Marc Delisle, candidat à la mairie de Magog.

Delisle insiste sur l’importance du transport collectif à Magog

La Ville de Magog s’efforcerait de développer son service de transport collectif, si le candidat Marc Delisle devenait maire de Magog. « C’est extrêmement important, le transport en commun », lance-t-il.

Pour M. Delisle, la création d’un service de taxibus, à partir de la flotte de taxis existante à Magog, constitue une avenue prometteuse. Il suggère en conséquence que cette possibilité soit sérieusement envisagée.

« Pour ceux qui ne sont pas familiers avec le système des taxibus, sachez qu’il s’agit d’augmenter le nombre de taxis et leur vocation pour les rendre plus accessibles à la population en subventionnant le coût des déplacements. L’infrastructure à mettre en place pour ça est relativement simple et peu onéreuse », explique le candidat à la mairie.

Marc Delisle affirme qu’il existe un service de taxibus dans plus de 30 villes à travers le Québec. « Et plusieurs de ces municipalités ont une démographie similaire à celle de Magog, c’est-à-dire que la population et la superficie du territoire sont semblables », précise-t-il.

M. Delisle laisse entendre que ce type de service est un réel besoin à Magog, étant donné que la population magogoise est vieillissante. « Environ 25 pour cent des gens ont 65 ans et plus ici. Il est souhaitable d’établir rapidement un système adapté à notre condition », déclare-t-il.

Dans le passé, la Ville de Magog avait mis sur pied un service de taxibus, mais le projet-pilote qui avait été élaboré, à l’époque, n’a pas donné les fruits escomptés. Le candidat à la mairie n’en fait toutefois pas de cas et estime qu’il est probablement temps de tenter le coup à nouveau. « Il faut y croire, si on fait un essai, et développer une proposition qui a vraiment de l’ampleur. »

Plus de transparence

L’ingénieur de 64 ans révèle par ailleurs qu’il aimerait rendre l’appareil municipal magogois plus transparent, s’il était élu maire le 5 novembre.

« Je vais voir à faciliter l’accès à l’information en essayant de rendre publics les rapports et recommandations de l’administration, par exemple ceux du comité consultatif en urbanisme. En fait, je voudrais que les gens sachent où va notre argent », déclare-t-il.

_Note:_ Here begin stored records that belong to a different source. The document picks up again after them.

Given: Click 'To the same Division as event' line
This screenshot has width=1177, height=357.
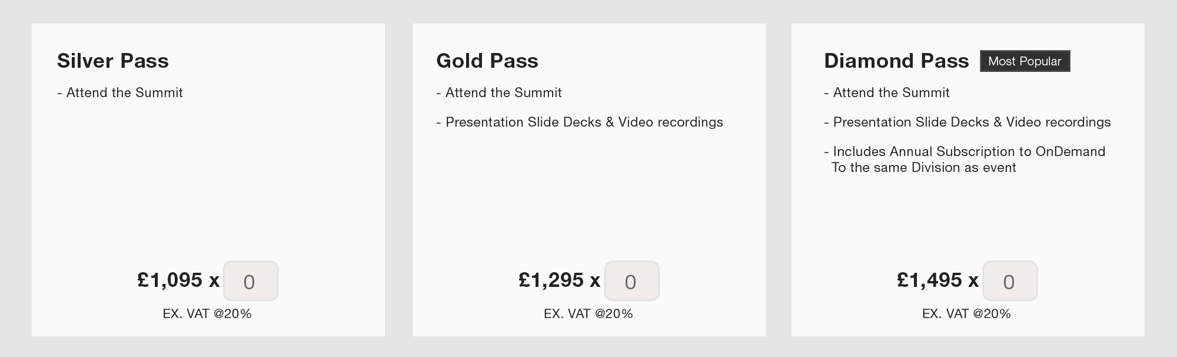Looking at the screenshot, I should [924, 167].
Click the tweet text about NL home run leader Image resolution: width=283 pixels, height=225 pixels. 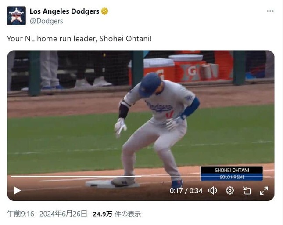[79, 39]
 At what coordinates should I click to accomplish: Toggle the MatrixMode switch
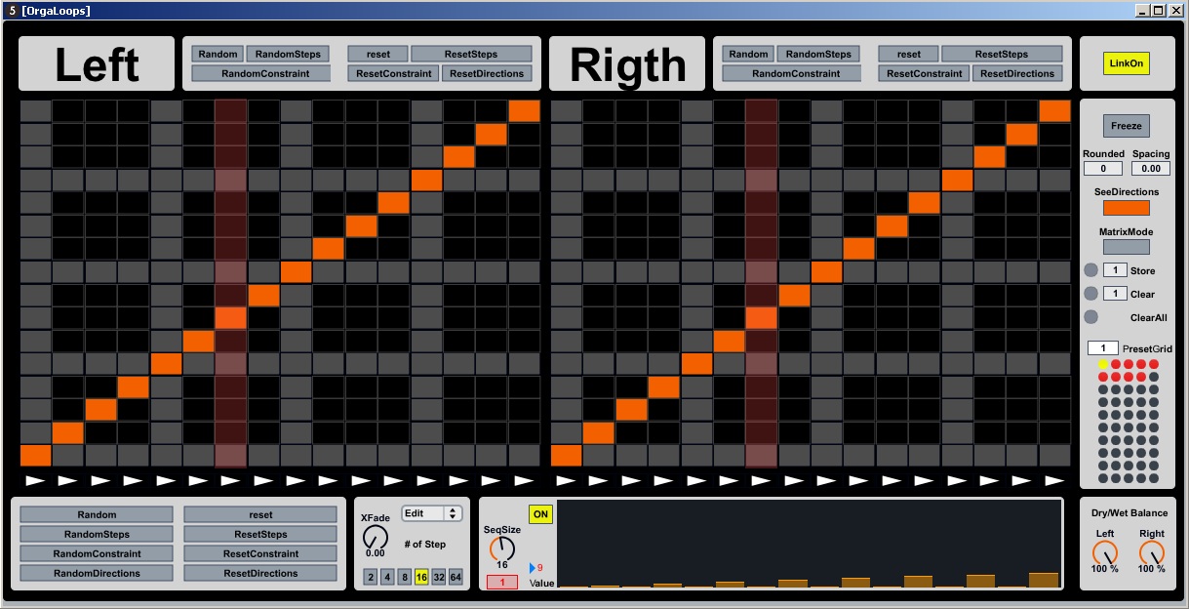click(x=1126, y=247)
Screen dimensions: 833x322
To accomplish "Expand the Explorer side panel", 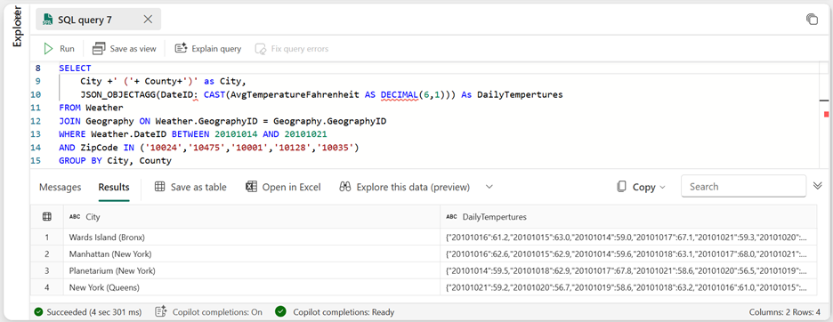I will click(x=18, y=28).
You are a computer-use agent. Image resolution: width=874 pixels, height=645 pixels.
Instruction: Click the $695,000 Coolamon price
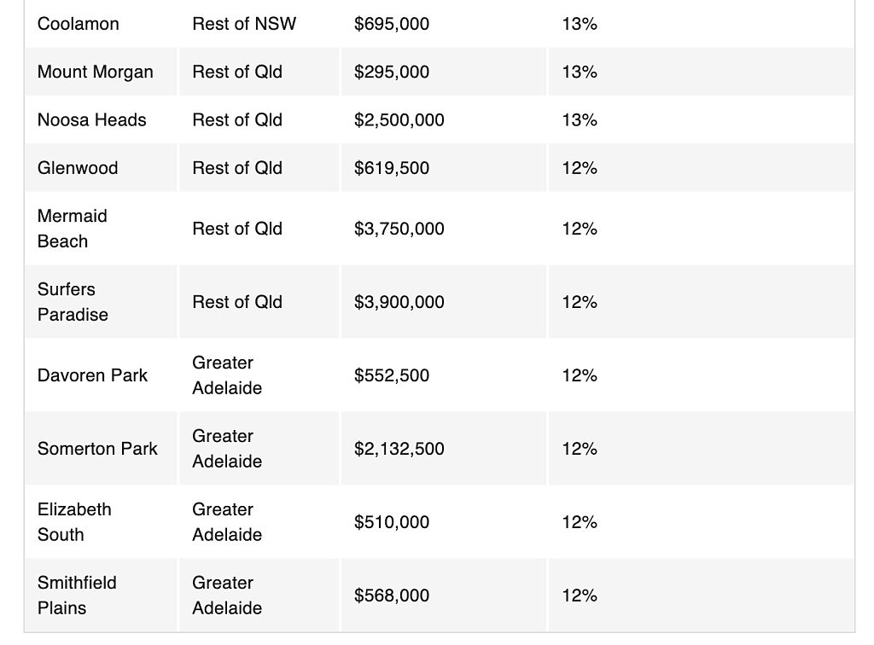392,24
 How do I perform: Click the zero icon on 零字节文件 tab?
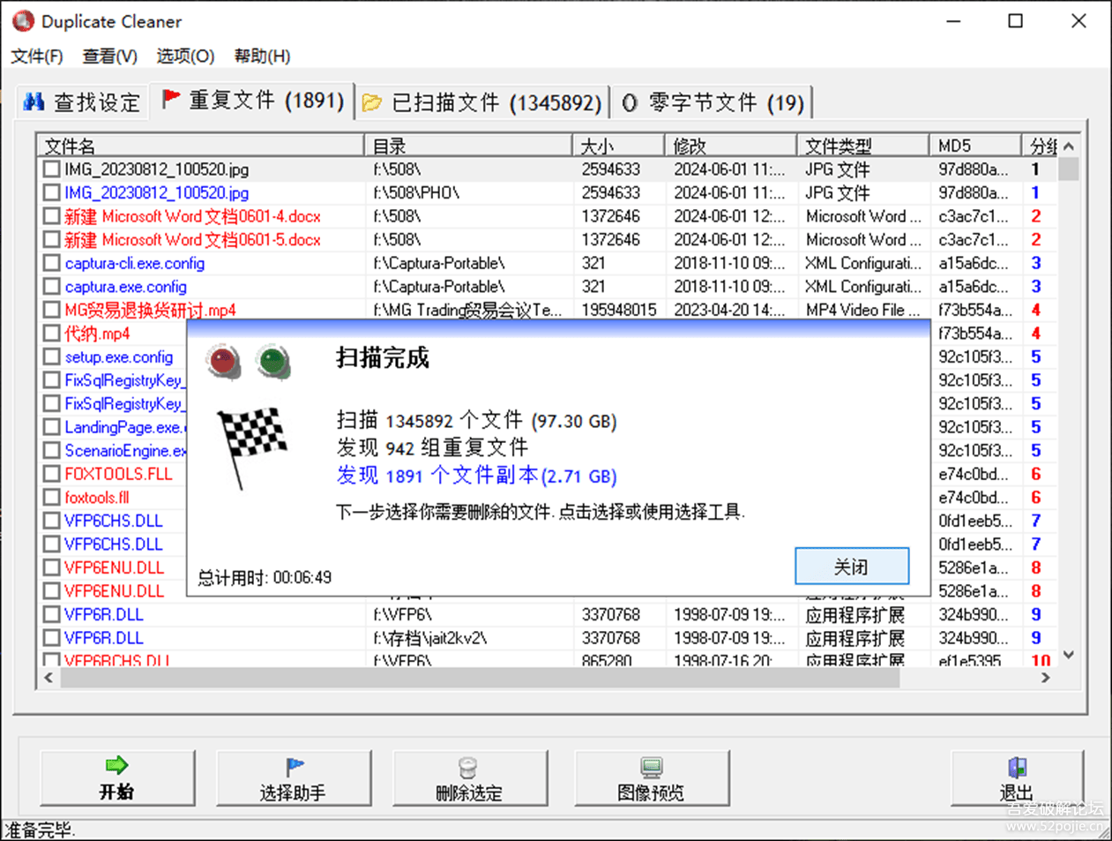coord(629,101)
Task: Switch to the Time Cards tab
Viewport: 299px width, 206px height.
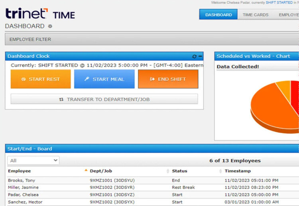Action: click(x=255, y=15)
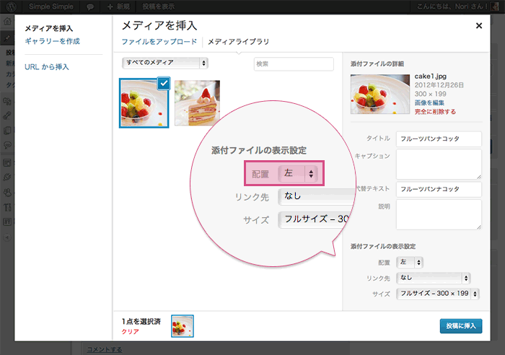
Task: Click the 画像を編集 link
Action: click(x=431, y=103)
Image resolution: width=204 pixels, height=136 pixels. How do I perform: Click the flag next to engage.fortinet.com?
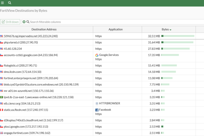coord(2,133)
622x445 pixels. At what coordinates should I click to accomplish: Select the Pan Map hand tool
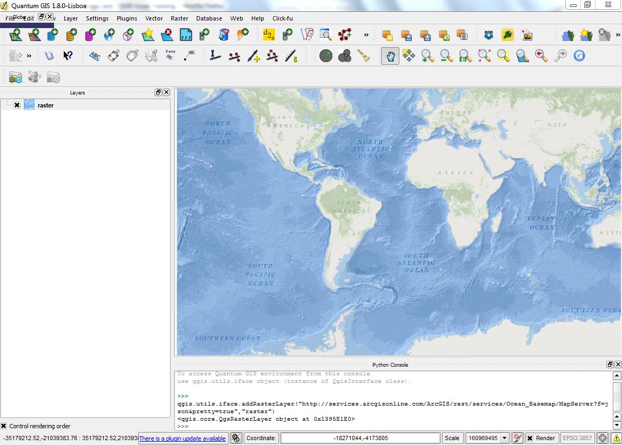[x=390, y=56]
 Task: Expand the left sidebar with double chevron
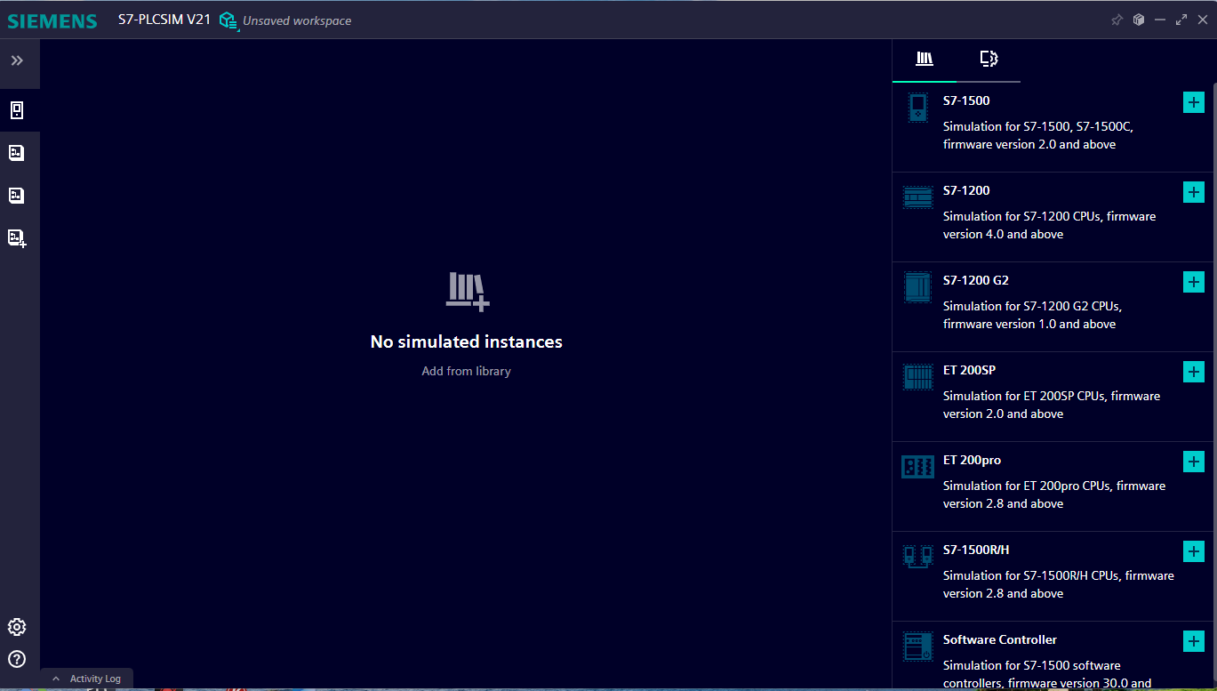pos(17,60)
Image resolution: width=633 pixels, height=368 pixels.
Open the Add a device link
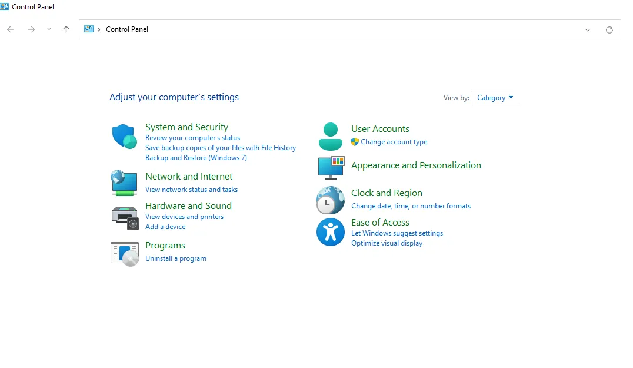(x=165, y=227)
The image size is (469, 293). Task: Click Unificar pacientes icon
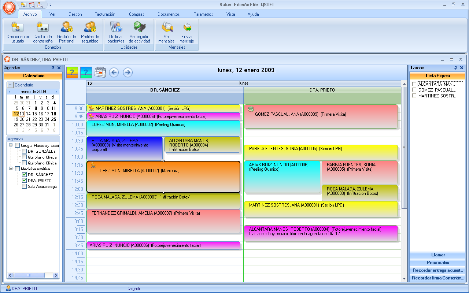click(x=116, y=28)
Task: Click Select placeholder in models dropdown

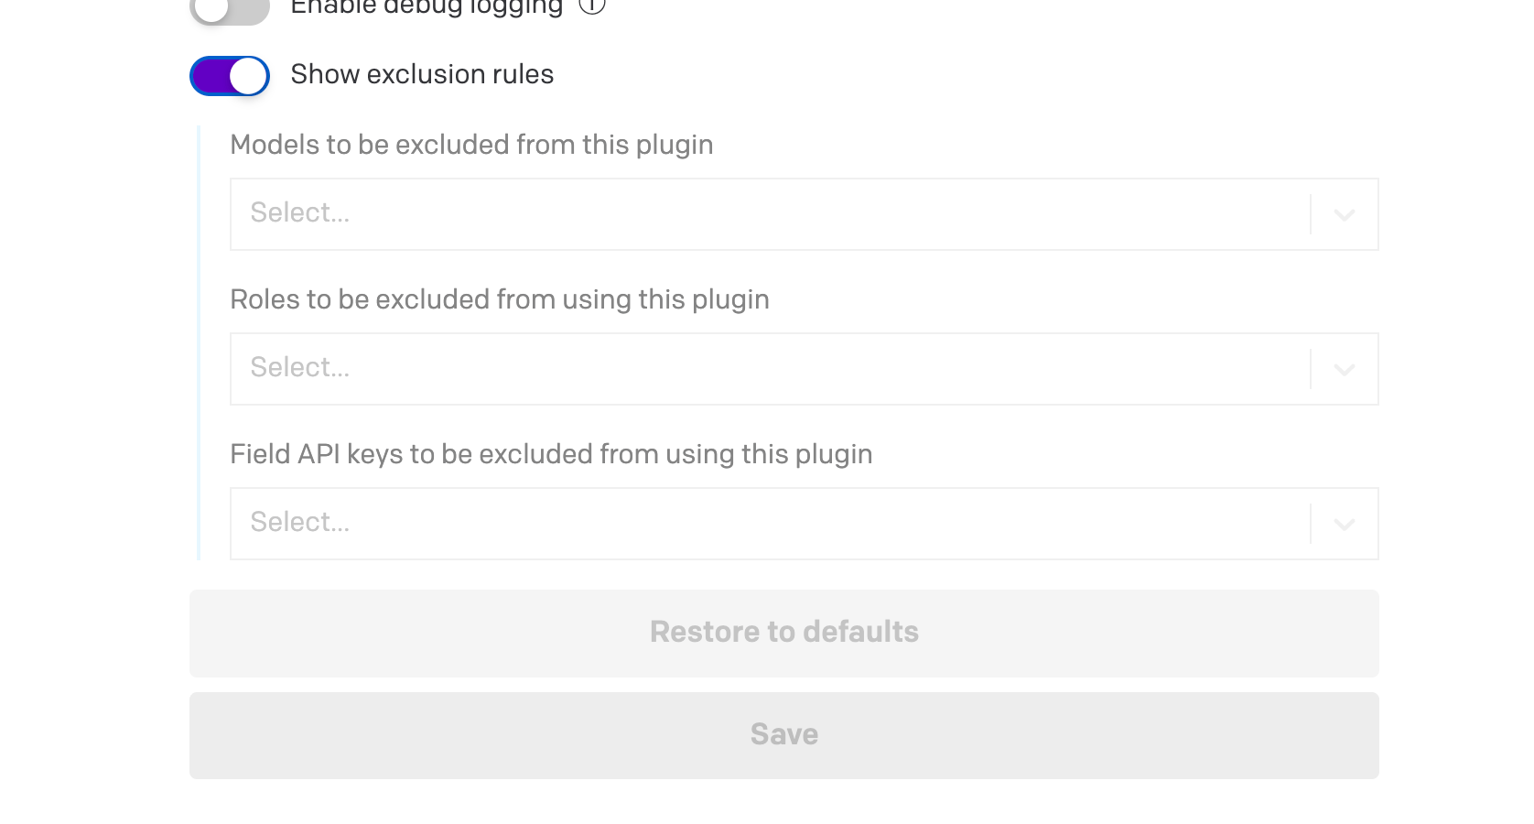Action: pos(300,212)
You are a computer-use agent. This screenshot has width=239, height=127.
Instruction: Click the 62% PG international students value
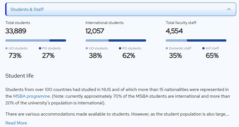coord(129,56)
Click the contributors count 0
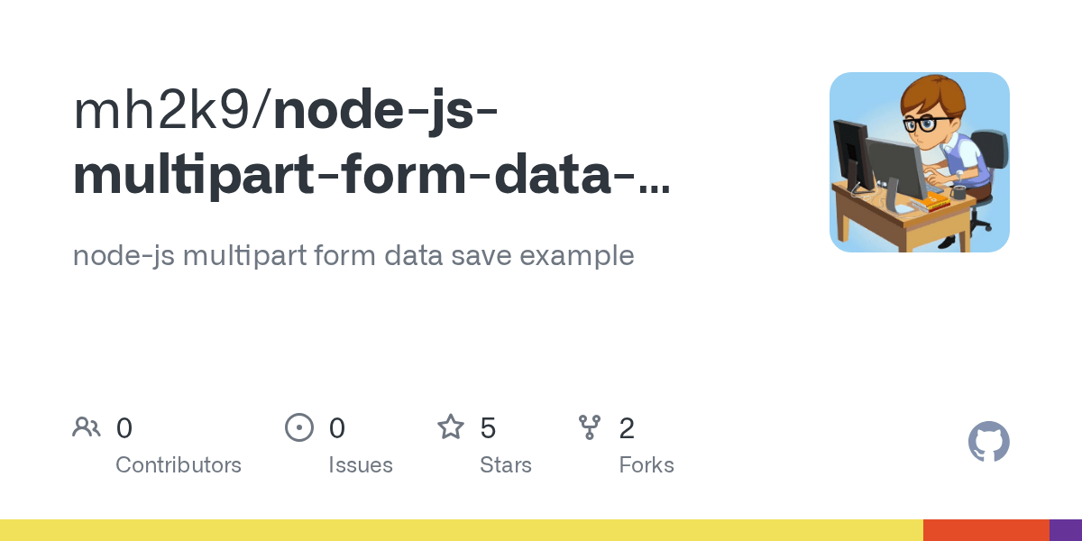This screenshot has height=541, width=1082. [x=124, y=428]
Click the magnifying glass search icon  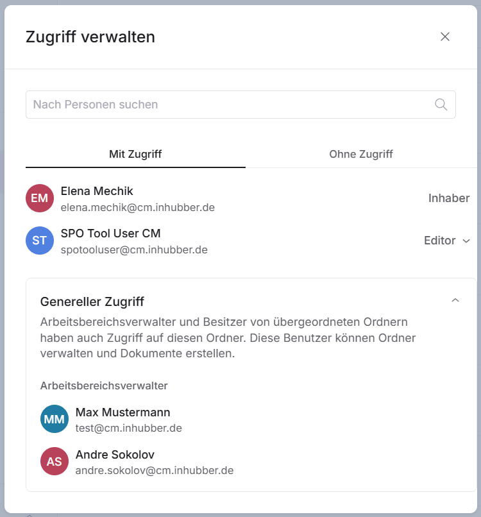pos(441,105)
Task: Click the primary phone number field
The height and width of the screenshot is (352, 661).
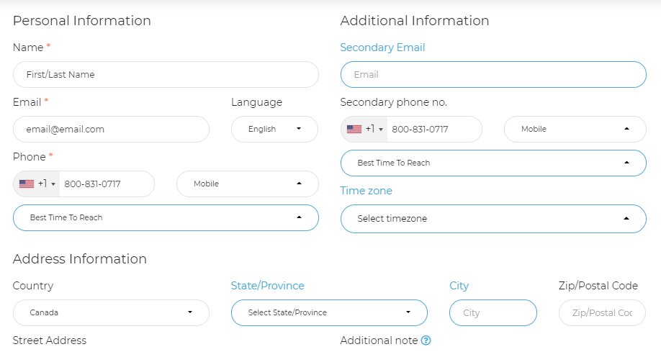Action: [106, 184]
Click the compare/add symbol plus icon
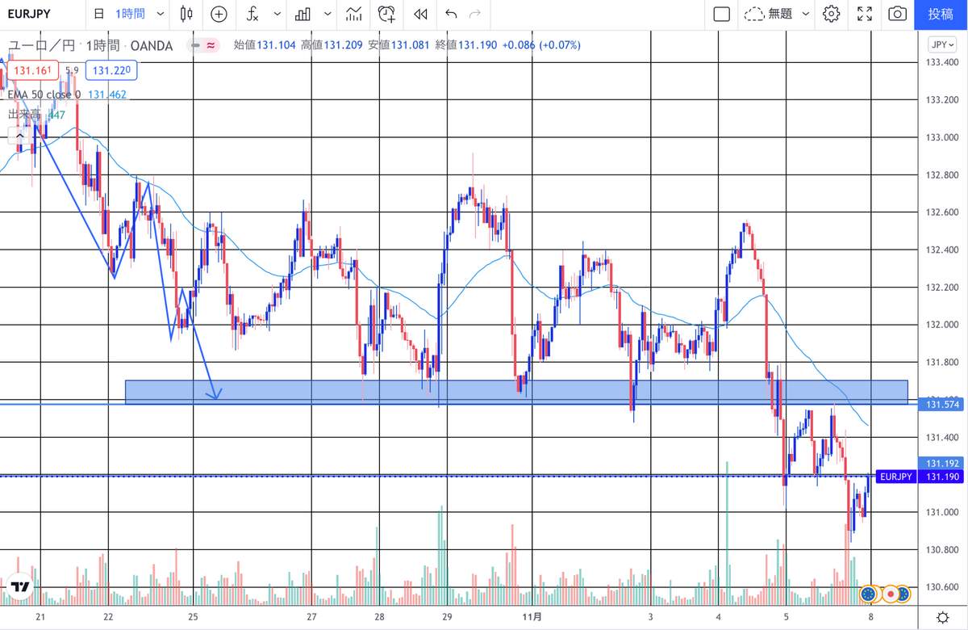The height and width of the screenshot is (630, 968). (219, 14)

S’il prône la transparence à l’hôtel de ville, Marc Delisle se montre peu bavard lorsqu’on lui demande qui fait partie de son équipe électorale. Il dit avoir des conseillers, mais refuse de dévoiler le nom d’un seul d’entre eux, arguant être « indépendant ».

Il admet néanmoins avoir discuté avec d’autres candidats aux élections à Magog. « Je suis ouvert à toute discussion avec quiconque est cohérent, respectueux et offre des solutions. J’ai rencontré des conseillers municipaux en poste qui se présentent ou non aux élections. Ils m’ont donné des infos sur des dossiers à eux et m’ont informé qu’ils ne voulaient pas de publicité pour ça », note-t-il.

Lors d’un discours récent, M. Delisle a reproché à la mairesse sortante Vicki-May Hamm de créer des alliances avec des candidats cherchant à obtenir un poste de conseiller municipal, mais sans que cela soit reconnu officiellement.